___ SUPPLIED RECORDS ___

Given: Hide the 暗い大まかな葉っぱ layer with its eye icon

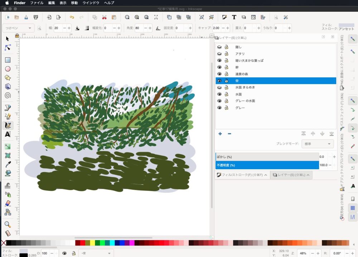Looking at the screenshot, I should click(x=219, y=60).
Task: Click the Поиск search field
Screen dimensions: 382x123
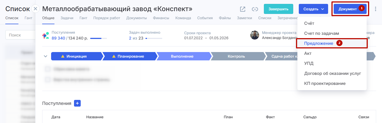Action: [x=20, y=35]
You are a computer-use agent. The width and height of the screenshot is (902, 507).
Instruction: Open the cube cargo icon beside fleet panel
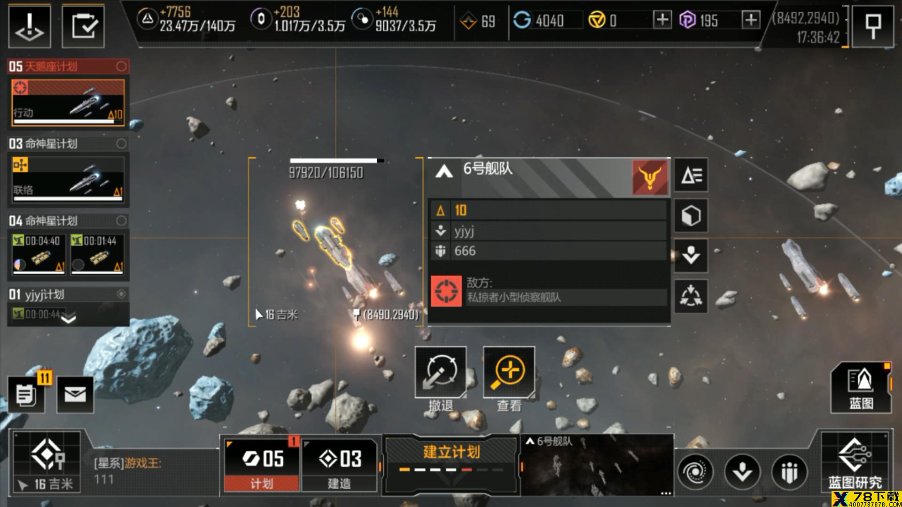691,216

___

Lay out the data above as a Markdown table with the columns Row and Line, numbering each non-blank line in order and leaving out the blank lines. Omit the pictures.

| Row | Line |
|---|---|
| 1 | Given: Hide the 暗い大まかな葉っぱ layer with its eye icon |
| 2 | Looking at the screenshot, I should click(x=219, y=60). |
| 3 | Task: Click the Поиск search field |
| 4 | Screen dimensions: 382x123 |
| 5 | Action: [x=20, y=35] |
| 6 | You are a computer-use agent. The width and height of the screenshot is (902, 507). |
| 7 | Instruction: Open the cube cargo icon beside fleet panel |
| 8 | 691,216 |